-- start INFORMATION PROVIDED --
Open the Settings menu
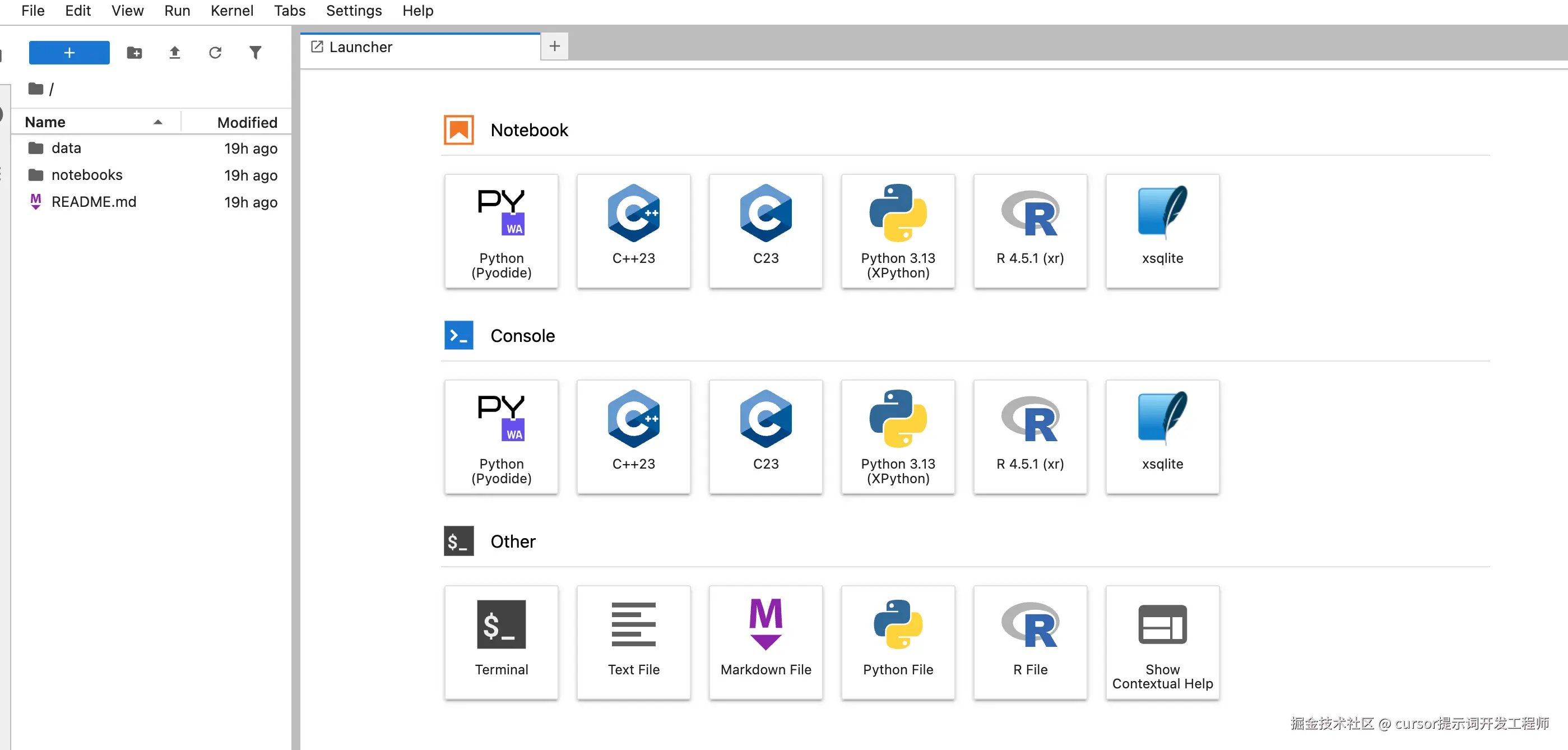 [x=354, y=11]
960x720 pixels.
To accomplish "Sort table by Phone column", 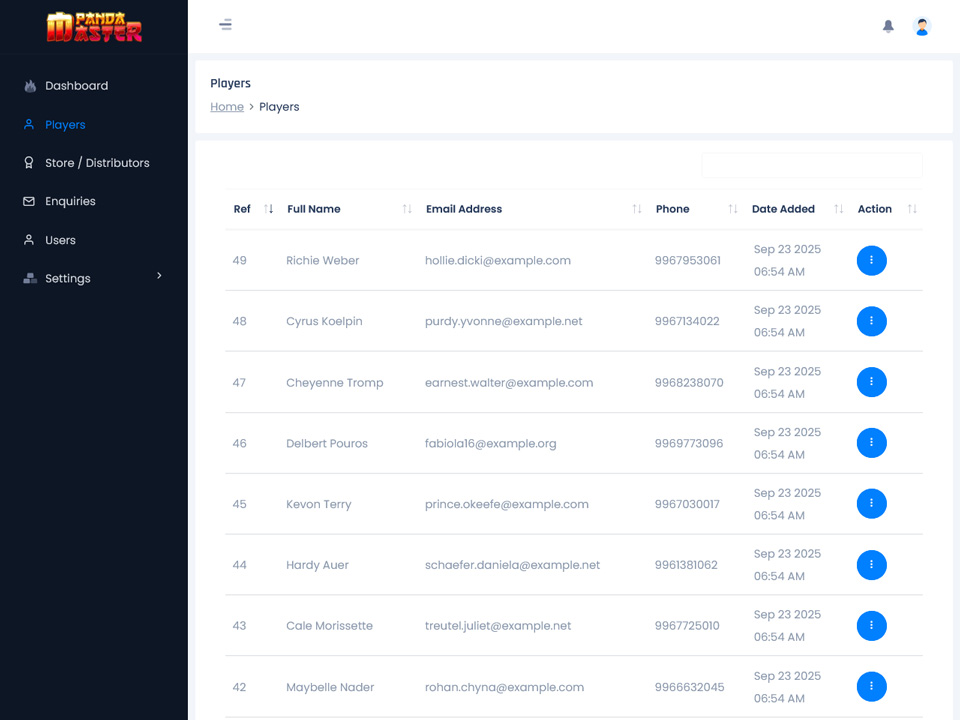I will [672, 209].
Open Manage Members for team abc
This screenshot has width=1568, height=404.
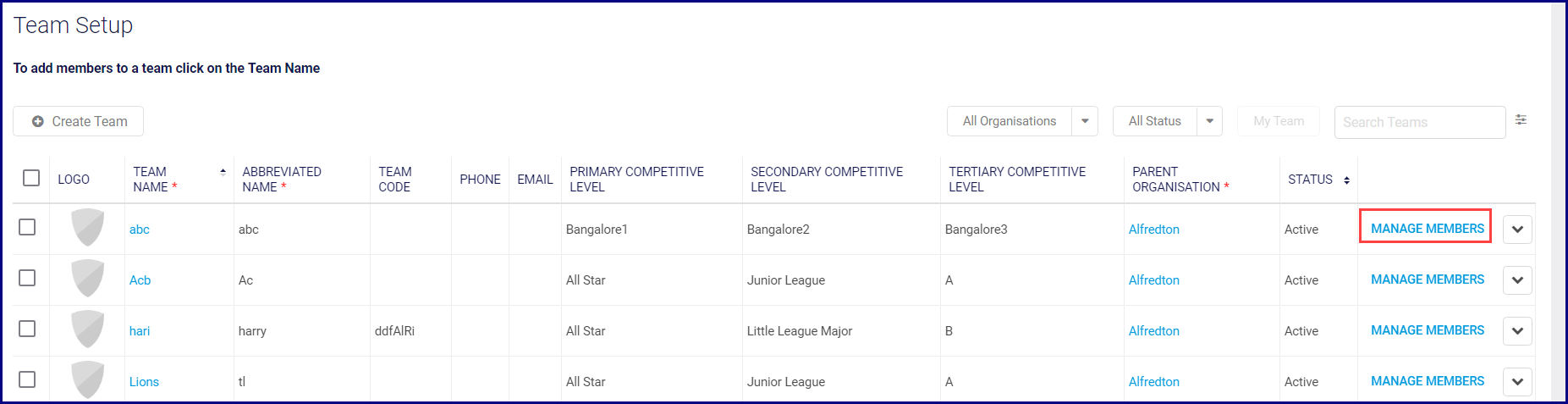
-- end INFORMATION PROVIDED --
WHAT TO WORK ON:
Can you convert the part that opens with the line containing "Open Manage Members for team abc" and closes with the last of the rows above into a Markdown table with the columns No. and Text, numbering each line, skipping blank lines and leaving the pictures out?

REPLY TO THE TASK:
| No. | Text |
|---|---|
| 1 | Open Manage Members for team abc |
| 2 | This screenshot has width=1568, height=404. |